**Opdracht:** Ga verder met het nieuwsbericht over het olielek in de Botlek en de besmeurde zwanen, te beginnen na de laatste zin ervan.

**Te bestuderen tekst:**

/---

OVV onderzoekt olielek Botlek, zwanen kunnen opvang nog niet verlaten
De zwanen die door het olielek in het Rotterdamse havengebied zijn besmeurd met stookolie, kunnen de noodopvang voorlopig niet verlaten. Eerder meldde Rijkswaterstaat nog dat de eerste dertig zwanen morgen worden vrijgelaten, maar uit een laatste controle is uit de bloedwaarden van een groep zwanen gebleken dat ze nog niet voldoende zijn aangesterkt.
De speciale opvang werd door Rijkswaterstaat in gebruik genomen, nadat een Noorse olietanker op zaterdag 23 juni op een steiger was gebotst. Naar schatting zijn ongeveer 900 zwanen in het Botlekgebied door de olie besmeurd. Tot nu toe zijn 400 zwanen naar opvangplekken gebracht.
De zwanen worden niet vrijgelaten in het havengebied, maar in de Hoeksche Waard, zo'n 30 kilometer van de opvang in Hoek van Holland. Voordat de dieren worden vrijgelaten, moet eerst hun vetlaag herstellen.

\---

Opgeslagen items:

/---

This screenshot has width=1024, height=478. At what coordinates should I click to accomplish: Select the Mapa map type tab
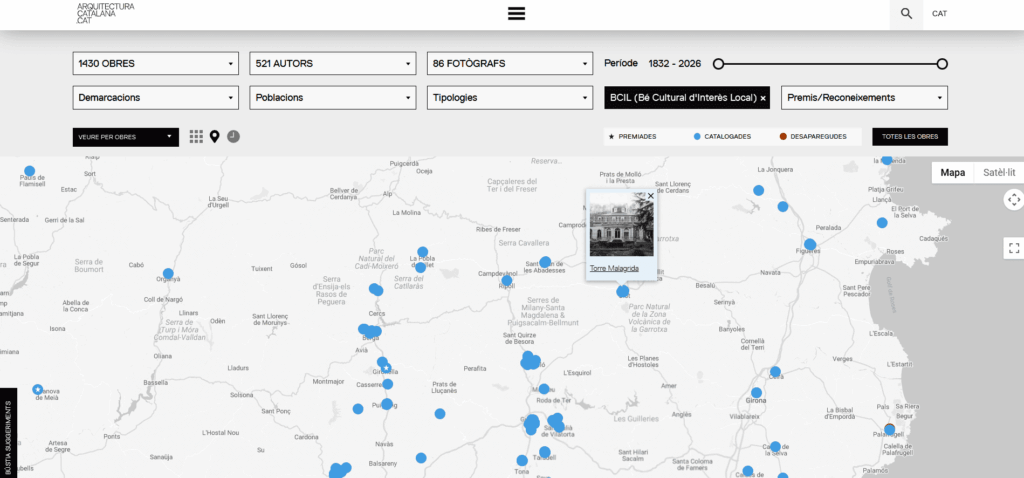tap(953, 173)
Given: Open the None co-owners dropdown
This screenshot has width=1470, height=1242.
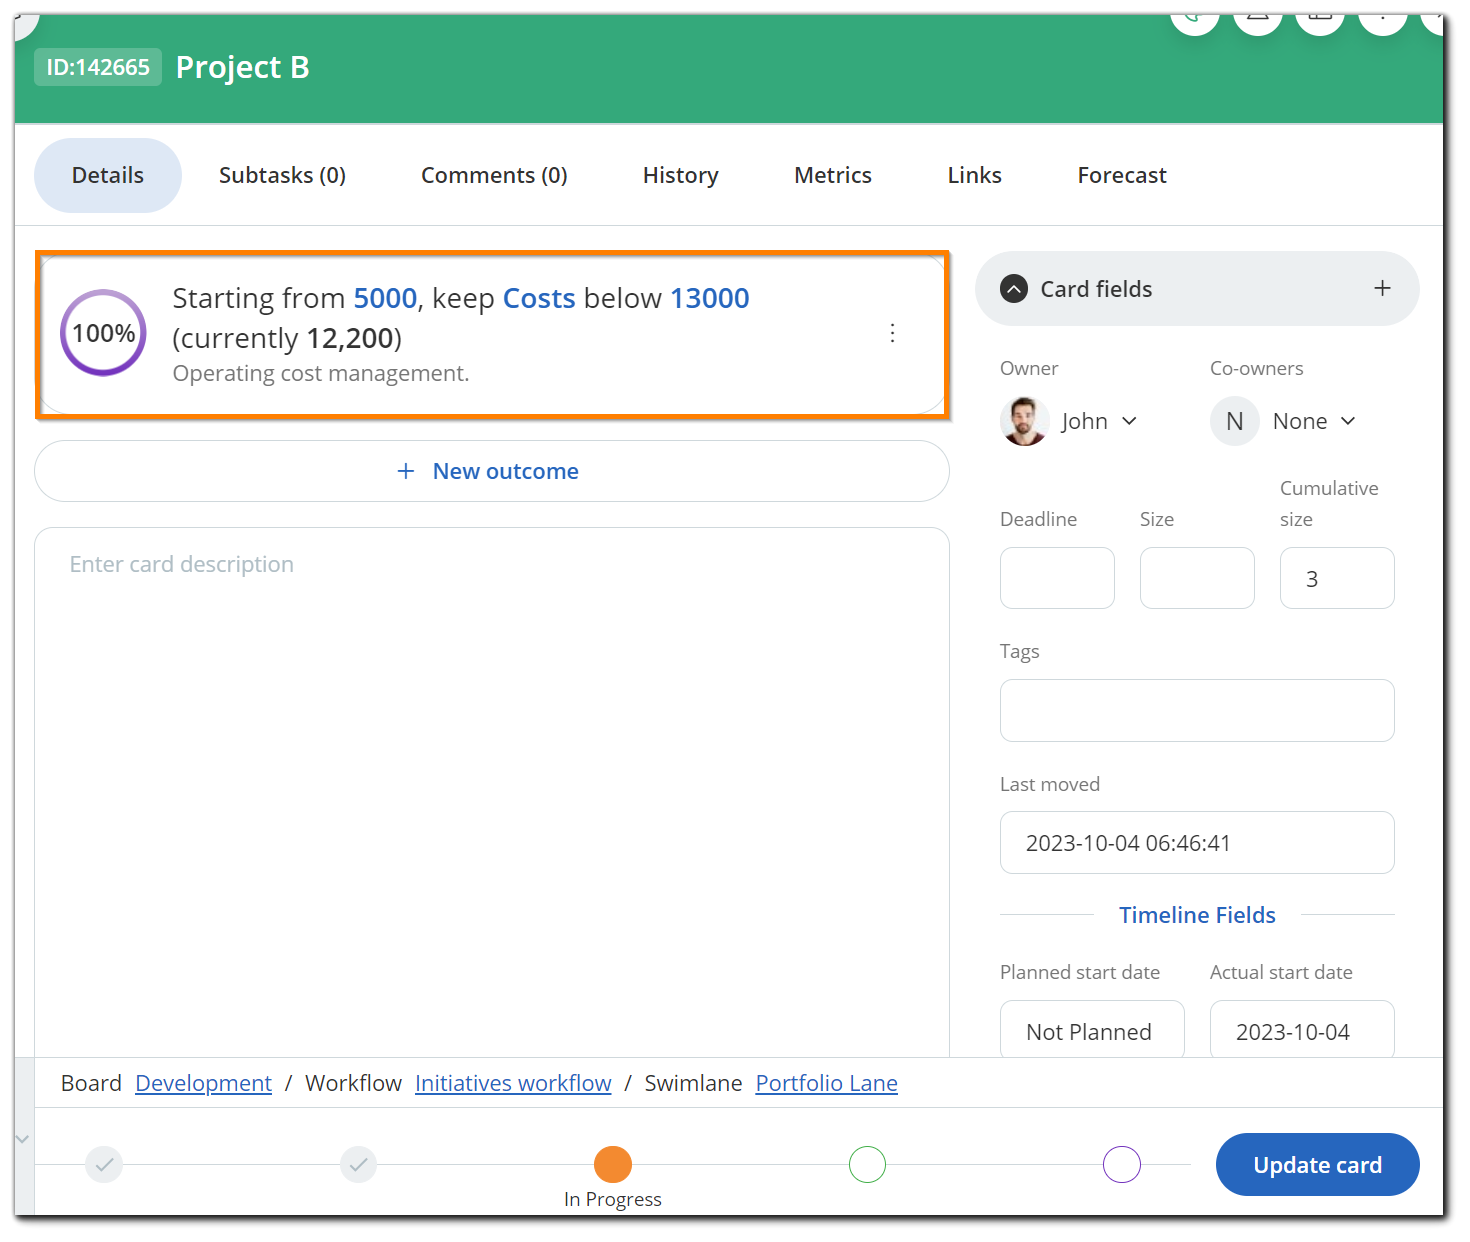Looking at the screenshot, I should coord(1314,421).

\---

**Uitwerking opdracht:**
Onderzoek OVV
De Onderzoeksraad voor Veiligheid (OVV) is een onderzoek gestart naar de aanvaring. Door het olielek van zeeschip Bow Jubail ontstond veel schade aan het milieu en voor dieren. Zo'n 200 ton stookolie kwam in het water terecht.
De raad gaat zowel de oorzaak van de aanvaring als de beheersing van de milieuschade onderzoeken. De organisatie is vanwege de omvang van het incident op basis van internationale afspraken verplicht onderzoek te doen naar de oorzaak. Het zal naar verwachting een jaar duren voordat het eindrapport kan worden gepubliceerd.
Het Havenbedrijf Rotterdam heeft de Noorse rederij Odfjell zondag aansprakelijk gesteld.